** DATASET ENTRIES follows **

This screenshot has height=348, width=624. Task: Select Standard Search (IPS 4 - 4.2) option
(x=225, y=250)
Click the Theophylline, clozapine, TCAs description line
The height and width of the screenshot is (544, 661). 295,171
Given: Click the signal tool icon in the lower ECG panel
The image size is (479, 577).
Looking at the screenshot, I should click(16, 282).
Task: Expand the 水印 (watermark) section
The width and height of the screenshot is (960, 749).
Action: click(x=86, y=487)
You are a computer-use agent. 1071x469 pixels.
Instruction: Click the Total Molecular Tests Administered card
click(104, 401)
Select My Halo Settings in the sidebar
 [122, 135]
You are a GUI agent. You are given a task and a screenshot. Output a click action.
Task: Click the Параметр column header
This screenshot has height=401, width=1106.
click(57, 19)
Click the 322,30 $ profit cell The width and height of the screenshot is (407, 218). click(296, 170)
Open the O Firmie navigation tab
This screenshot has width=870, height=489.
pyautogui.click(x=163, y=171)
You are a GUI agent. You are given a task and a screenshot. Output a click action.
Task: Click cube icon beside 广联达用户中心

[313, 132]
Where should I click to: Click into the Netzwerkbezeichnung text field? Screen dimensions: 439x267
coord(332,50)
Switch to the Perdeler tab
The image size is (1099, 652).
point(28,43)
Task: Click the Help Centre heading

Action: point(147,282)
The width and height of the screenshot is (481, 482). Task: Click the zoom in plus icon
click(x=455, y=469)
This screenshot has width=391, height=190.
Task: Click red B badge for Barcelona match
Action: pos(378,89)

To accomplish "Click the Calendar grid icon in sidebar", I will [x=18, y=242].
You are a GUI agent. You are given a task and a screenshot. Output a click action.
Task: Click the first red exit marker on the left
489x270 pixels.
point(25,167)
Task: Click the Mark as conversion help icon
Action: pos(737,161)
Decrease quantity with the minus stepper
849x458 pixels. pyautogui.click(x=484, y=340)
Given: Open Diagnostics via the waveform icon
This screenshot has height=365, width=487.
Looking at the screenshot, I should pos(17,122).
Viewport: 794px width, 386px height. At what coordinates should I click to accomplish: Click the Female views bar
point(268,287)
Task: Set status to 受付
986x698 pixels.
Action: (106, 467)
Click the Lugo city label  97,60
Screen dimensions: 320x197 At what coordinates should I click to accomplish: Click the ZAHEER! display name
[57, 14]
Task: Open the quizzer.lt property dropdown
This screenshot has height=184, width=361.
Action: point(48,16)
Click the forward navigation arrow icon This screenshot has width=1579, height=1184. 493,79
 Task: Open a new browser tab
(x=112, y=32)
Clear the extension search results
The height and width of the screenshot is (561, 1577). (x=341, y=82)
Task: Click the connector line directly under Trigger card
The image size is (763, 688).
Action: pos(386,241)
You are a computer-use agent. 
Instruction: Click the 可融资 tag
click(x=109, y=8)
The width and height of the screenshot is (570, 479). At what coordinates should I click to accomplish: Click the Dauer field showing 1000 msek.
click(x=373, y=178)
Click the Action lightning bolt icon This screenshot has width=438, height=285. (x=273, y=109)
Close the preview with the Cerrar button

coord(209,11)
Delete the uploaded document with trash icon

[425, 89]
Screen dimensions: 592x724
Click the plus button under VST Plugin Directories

** End of DATASET ENTRIES **

The lines that contain the word "computer" are wanted; copy each of them from the records.

You are a computer-use agent. 1071x469 pixels.
You are a computer-use agent. 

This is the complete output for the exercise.